When I Reminisce: 22.352663, 114.184248

1:29 AM

Amazing how a smell, sound, or sight of a person or object can pause time.  Literally.  

You find the world slows as the sensory inputs fire across the steam of your brain.  A lightning display of chemical and electrical reactions occur, streaming a biochemical message across meters of neurons, between neurotransmitters across the expanse to the cerebellum and prefrontal cortex to awaken the neocortex.   

It is here, where many scientist hypothesize your long term memories are stored.  It is here where the projector of life fires up to provide a glimpse of a fragmented past to temporarily relive.  

Set off by a simple sensory input.  Simply astonishing.

A quick glance at the time during a meeting I noticed the scratch.  Instantly firing up the process to momentarily transport me across space and time.  


Garmin Fenix 5

In what seemed an eternity, only a few seconds eclipsed in actuality, I was there.  

A misty and foggy morning on the trail, high above the city.  Having just recently experienced seeing monkeys in the wild on the same trail, I was climbing yet higher to an unknown destination half way across the globe from home.  

The trail was unlike any trail I had experienced before.  As I got closer to the destination, the single track became even more claustrophobic due to the encroaching rock formations.  




Obscured from view due to early morning low lying clouds, the density of the city below was hidden and I was in my own world occasionally shared by a smile of elderly locals getting their exercise and adventure in.  

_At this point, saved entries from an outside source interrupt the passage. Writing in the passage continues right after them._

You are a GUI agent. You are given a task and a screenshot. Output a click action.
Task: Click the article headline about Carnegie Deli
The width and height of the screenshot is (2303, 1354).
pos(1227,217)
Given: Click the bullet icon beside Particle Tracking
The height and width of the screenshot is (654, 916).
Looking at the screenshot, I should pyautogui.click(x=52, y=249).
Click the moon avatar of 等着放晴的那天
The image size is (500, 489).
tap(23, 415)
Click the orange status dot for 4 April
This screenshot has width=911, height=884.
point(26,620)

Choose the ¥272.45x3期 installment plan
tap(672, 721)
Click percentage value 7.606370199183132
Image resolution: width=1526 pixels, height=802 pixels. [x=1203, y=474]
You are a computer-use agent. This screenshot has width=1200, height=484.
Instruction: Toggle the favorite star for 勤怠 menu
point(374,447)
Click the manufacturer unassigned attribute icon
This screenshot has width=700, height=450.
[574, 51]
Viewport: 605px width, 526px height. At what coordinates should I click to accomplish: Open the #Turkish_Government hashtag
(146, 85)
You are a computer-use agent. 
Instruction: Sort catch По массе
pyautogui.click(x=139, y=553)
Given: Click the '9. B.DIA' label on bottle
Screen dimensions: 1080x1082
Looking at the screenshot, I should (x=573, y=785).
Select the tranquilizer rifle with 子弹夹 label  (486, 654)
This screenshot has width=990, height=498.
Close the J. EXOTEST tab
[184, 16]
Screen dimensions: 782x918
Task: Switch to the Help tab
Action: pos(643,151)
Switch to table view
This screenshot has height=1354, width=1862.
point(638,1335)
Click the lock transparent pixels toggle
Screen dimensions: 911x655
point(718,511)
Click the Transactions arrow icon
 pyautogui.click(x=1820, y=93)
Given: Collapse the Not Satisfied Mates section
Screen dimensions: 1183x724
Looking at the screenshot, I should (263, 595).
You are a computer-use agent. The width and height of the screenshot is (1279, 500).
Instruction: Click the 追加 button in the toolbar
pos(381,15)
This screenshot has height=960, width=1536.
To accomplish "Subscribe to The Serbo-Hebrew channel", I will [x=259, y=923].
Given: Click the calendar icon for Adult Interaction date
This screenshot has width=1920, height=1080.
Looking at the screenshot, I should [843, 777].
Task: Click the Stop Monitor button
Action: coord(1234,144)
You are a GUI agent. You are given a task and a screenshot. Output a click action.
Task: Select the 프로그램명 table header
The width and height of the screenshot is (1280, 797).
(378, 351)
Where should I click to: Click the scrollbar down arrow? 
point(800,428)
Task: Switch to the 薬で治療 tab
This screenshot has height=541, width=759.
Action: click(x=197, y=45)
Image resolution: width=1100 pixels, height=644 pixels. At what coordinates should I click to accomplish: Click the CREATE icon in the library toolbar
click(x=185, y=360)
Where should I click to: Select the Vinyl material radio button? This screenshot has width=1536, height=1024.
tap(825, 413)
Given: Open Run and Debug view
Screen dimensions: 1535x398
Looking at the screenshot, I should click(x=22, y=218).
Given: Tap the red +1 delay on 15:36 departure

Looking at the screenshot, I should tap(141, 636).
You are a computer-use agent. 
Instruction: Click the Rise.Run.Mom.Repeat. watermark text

One such gentleman smiled and audibly laughed as I struggled up the steep accent.  Shirtless and in excellent form, the senior citizen was both amused at my breathlessness and my very bad attempt at saying “Neih hou” 你好  in Cantonese with a heavy southern American tongue and dripped in a mandarin accent from the prior week in Mainland China.  

In my mind he was teasing me for being so out of shape.  So young, yet struggling up the accent.  He wishfully and gleefully continued his decent, obviously having made the peak long before me.   If it wasn’t for Oreos and my desire for sleep, maybe I could be in similar shape.  

This was Hong Kong.  ShaTin Pass Trail.  Destination; Lion’s Rock peak.  1,624’ / 495m above sea level.  

Having to traverse the MTR (HK subway system) north from Tsimshian Sha Tsui, where I was staying, to nearby Wang Tau Hom via bus.  A short walk of the streets I would find myself at the foot of Lion’s Hill. 

It would be a twist along the rocks near the peak my watch face would graze the side of a the granite and leave a mark for me to reminisce for days, months, and obviously years to come.

It would be on the backside of Lion’s Rock, where I would learn many of these trails were forged in war and occupation.  Discrete historical markers on the backside many tourist will never see.  I felt honored to have ventured off the beaten path and forge through the cautiously dangerous single tracks on this beautiful morning.  

Finding myself at the other end of the trail at Jong Temple at the start of the pass, back in the bustling residential area of Tsz Wan Shan in Kowloon of Hong Kong.

To being passed by little old women with single poles, to that ominous eerie feeling of being watched, and ultimately climbing above the low laying clouds where I earned this sacred scratch on the face of my watch.  

This is a memory I hope will stay with me all my days.  And if they don’t stay with me, maybe with some of you.

…and that feeling of being watched along the base of this adventure?  I was being watched.  By the wildlife.  Long Tailed Macaques. 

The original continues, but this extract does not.